Availability Metrics

team lib

Providing a measurement of services within the storage network requires some type of metric. The most encompassing is the service level. Service levels exist on several levels. There are specific agreements with end users that define the level of service the IT department provides. There are internal service levels that are managed to provide a working measurement of systems and networking performance. Indeed, working with existing service levels for storage, if they exist, may be either too specific or fail to have sufficient depth to cover performance beyond pure capacity measurements. The key is the establishment of meaningful measurements for the SAN infrastructure that encompasses both storage systems and network specifications.

Establishing service levels for storage network configurations requires the integration of dependent system functions, related network activities, and specific storage elements as they come together to form the storage network infrastructure. First and foremost in the development of these metrics is the association of the workloads. A discussion of estimating workload I/Os can be found in Chapter 17. This is an important exercise because it forces discipline regarding establishing the user s side of the equation and assists in integrating storage configuration service levels into supported applications.

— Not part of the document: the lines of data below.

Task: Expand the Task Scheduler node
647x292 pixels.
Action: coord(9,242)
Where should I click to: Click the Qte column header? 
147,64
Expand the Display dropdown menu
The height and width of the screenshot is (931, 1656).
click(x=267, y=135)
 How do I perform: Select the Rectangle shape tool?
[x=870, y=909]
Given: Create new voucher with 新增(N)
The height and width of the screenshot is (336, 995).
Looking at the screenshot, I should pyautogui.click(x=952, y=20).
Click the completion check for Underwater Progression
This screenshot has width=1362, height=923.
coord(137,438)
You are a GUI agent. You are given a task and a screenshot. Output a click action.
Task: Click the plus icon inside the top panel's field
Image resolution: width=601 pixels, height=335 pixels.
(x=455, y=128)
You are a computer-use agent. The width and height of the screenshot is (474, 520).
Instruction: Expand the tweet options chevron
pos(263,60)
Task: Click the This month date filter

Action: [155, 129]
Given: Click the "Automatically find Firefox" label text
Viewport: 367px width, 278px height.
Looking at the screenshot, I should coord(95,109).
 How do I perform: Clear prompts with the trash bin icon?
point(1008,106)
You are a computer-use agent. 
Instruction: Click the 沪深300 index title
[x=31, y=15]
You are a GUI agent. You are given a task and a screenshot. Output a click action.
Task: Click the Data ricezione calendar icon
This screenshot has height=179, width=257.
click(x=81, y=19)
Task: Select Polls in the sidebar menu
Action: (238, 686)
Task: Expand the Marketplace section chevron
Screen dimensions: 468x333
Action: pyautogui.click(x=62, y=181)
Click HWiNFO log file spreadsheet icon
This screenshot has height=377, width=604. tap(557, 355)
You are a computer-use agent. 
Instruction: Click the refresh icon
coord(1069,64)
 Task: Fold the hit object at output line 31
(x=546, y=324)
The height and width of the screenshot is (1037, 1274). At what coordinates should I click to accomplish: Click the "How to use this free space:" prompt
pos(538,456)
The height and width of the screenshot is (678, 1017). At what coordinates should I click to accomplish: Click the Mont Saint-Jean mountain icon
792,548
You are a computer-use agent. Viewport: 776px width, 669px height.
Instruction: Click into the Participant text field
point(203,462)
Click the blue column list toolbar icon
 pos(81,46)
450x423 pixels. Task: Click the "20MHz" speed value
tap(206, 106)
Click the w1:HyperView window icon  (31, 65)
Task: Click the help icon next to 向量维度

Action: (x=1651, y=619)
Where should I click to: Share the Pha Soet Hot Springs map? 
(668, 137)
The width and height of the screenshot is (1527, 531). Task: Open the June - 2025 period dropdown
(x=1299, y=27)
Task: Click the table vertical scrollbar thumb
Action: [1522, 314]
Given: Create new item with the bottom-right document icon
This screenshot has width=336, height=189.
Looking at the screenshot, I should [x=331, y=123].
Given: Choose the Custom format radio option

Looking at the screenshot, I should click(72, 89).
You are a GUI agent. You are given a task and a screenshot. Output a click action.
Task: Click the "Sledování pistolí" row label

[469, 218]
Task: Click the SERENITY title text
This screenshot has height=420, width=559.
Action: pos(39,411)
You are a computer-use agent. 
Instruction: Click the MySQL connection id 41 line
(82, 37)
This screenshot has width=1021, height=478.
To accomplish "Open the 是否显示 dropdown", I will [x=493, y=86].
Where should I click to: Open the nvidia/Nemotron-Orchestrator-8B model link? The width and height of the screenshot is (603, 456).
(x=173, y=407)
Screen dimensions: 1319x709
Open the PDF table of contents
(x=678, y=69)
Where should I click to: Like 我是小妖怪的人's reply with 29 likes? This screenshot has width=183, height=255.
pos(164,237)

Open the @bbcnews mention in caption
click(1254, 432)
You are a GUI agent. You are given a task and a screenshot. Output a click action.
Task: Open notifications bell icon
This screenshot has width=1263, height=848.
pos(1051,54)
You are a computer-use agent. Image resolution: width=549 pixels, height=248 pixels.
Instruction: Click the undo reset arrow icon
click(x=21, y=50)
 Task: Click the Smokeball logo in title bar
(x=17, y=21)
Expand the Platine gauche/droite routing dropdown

As discussed, two forms of service levels should be developed: an external articulation of services to the supporting business units and end users, and an internal service level that supports both the data center infrastructure and your application development colleagues (DBAs, other systems administrators, and business continuity teams ). The external service to the business units is explained in the following section.

External Service Level for Storage Networks

The following can provide a data availability framework for working with external service levels.

Data Availability

This component defines which data is referred to with the service and when it will be available. In addition will be a understanding as to when the data will be unavailable. All data becomes unavailable at some point because of the need to back up files and volumes periodically, and because of the occasional system upgrade that makes all data unavailable while hardware, operating system, or application software is upgraded. These are typical of general service levels and should be included within those commitments. For storage service levels, however, the data center should note that particular availability requirements will be subject to additional or similar instances where the hardware, switch OS, or a management application will be upgraded. These may require the user data to be unavailable during those times.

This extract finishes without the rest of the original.